> _Consigne_:
Combien de lignes ci-dessous contiennent la chaîne « item », en respectant la casse ? Indique seulement le nombre.

● ● ●

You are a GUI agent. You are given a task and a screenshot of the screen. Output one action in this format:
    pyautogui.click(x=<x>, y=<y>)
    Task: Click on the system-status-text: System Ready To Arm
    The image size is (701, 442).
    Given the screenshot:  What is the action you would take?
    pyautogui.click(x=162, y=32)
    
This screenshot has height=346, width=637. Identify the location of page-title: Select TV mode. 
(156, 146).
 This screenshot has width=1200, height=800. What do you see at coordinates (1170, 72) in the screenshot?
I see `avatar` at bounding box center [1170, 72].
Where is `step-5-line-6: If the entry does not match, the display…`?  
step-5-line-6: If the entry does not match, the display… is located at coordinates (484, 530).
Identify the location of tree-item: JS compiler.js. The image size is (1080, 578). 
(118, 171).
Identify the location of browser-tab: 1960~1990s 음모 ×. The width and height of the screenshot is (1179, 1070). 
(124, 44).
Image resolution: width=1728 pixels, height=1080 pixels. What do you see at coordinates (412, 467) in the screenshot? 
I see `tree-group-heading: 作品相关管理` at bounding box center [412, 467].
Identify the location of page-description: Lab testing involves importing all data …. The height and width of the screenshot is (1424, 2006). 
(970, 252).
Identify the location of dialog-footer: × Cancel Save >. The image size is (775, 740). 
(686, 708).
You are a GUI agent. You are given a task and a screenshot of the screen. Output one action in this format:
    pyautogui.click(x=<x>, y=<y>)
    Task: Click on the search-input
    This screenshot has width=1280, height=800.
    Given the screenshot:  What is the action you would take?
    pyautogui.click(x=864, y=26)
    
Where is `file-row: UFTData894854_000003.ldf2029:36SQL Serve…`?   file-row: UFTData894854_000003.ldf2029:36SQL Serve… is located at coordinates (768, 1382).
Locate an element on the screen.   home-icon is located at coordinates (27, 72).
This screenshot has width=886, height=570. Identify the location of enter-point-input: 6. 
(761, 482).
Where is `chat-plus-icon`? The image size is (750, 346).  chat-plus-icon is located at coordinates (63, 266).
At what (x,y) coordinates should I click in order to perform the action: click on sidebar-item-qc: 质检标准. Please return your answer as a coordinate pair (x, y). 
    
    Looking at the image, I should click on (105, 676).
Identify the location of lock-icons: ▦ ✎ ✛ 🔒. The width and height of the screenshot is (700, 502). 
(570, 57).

● ● ●

> _Réponse_:
2